§ Testo fornito:
# # # #
Da NIS 2 a operazioni reali: cosa cambia per il SOC nei prossimi 12 mesi
NIS 2 sposta il baricentro della responsabilità sulla catena del valore. Vediamo come tradurre obblighi e tempi in detection use case e flussi di reporting concreti.
Premessa
NIS 2 chiede di passare dalla logica della conformità documentale a quella della conformità dimostrabile. Per il SOC questo significa che ogni controllo dichiarato deve poter essere tracciato fino a un evento, una misura tecnica e una responsabilità nominale.
Tre cantieri immediati
1. Inventario della telemetria
Mappare quali sistemi producono log significativi, dove vengono raccolti, per quanto tempo, con quale catena di custodia. Senza una telemetria pulita non c’è detection difendibile.
# # # #
§ Righe estratte:

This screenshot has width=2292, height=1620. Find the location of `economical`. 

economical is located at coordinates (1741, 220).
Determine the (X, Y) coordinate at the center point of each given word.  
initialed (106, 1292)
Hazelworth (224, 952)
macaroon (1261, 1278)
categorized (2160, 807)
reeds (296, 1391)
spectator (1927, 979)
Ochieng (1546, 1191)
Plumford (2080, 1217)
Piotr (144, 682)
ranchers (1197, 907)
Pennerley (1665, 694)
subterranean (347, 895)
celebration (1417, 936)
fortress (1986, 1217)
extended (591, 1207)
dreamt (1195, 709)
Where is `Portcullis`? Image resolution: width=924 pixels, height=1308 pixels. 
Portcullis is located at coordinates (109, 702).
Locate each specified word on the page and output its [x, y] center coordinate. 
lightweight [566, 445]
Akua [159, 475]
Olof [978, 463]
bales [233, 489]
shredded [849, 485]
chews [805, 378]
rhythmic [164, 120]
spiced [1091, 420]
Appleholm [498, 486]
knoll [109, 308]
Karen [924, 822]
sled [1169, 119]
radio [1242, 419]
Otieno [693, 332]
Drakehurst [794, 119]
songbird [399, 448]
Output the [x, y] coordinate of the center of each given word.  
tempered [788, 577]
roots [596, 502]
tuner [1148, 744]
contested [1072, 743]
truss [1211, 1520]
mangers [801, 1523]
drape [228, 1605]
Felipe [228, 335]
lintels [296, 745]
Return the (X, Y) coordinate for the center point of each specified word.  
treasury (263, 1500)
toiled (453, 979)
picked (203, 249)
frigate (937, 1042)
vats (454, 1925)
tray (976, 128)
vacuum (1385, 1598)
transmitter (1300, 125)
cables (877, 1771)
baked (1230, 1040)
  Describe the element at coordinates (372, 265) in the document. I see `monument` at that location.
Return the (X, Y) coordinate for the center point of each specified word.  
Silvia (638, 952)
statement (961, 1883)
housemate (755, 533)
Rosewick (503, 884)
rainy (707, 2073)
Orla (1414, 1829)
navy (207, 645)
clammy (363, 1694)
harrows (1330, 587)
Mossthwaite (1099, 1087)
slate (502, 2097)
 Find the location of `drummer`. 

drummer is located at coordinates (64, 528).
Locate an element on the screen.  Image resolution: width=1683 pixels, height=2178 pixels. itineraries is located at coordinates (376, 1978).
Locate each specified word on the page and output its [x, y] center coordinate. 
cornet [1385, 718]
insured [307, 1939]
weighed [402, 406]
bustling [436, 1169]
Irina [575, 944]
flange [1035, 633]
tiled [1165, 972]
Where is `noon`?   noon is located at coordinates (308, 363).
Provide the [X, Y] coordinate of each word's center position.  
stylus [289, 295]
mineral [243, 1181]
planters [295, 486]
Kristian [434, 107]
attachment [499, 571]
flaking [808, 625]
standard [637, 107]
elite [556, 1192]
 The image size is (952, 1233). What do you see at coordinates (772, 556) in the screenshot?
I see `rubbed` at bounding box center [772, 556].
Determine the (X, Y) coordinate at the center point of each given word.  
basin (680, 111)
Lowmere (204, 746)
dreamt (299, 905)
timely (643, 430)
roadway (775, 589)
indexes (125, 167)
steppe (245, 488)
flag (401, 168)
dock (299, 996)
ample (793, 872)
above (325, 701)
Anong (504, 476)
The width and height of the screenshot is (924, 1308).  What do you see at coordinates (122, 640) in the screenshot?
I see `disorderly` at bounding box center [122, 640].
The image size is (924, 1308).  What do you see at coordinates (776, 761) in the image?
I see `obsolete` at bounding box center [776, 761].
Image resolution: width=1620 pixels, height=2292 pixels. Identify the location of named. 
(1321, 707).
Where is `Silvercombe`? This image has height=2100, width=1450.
# # # #
§ Da fare A:
Cita dall'articolo su NIS 2 e il SOC il passo che va da "Da NIS 2 a operazioni" fino a "c’è detection difendibile." compreso.
§ Da fare B:
Prosegui l'articolo su NIS 2 e il SOC a partire da dopo l'ultima frase riportata.

§ Risposta A:
Da NIS 2 a operazioni reali: cosa cambia per il SOC nei prossimi 12 mesi
NIS 2 sposta il baricentro della responsabilità sulla catena del valore. Vediamo come tradurre obblighi e tempi in detection use case e flussi di reporting concreti.
Premessa
NIS 2 chiede di passare dalla logica della conformità documentale a quella della conformità dimostrabile. Per il SOC questo significa che ogni controllo dichiarato deve poter essere tracciato fino a un evento, una misura tecnica e una responsabilità nominale.
Tre cantieri immediati
1. Inventario della telemetria
Mappare quali sistemi producono log significativi, dove vengono raccolti, per quanto tempo, con quale catena di custodia. Senza una telemetria pulita non c’è detection difendibile.

§ Risposta B:
2. Use case di rilevamento ancorati al rischio
Le detection devono partire dai rischi identificati nel risk assessment NIS 2, non dal catalogo del SIEM. Per ogni rischio significativo: una o più analitiche, un runbook, un owner.
3. Reporting verso autorità
Definire prima dell’incidente i flussi: chi qualifica, chi notifica, in quanti step (24h / 72h / 1 mese), con quali template. La velocità è funzione della preparazione, non dello stress.
Conclusione
NIS 2 non è un nuovo lavoro per il SOC: è la formalizzazione del lavoro che il SOC dovrebbe già fare. La differenza è che ora il legislatore chiede di poterlo dimostrare.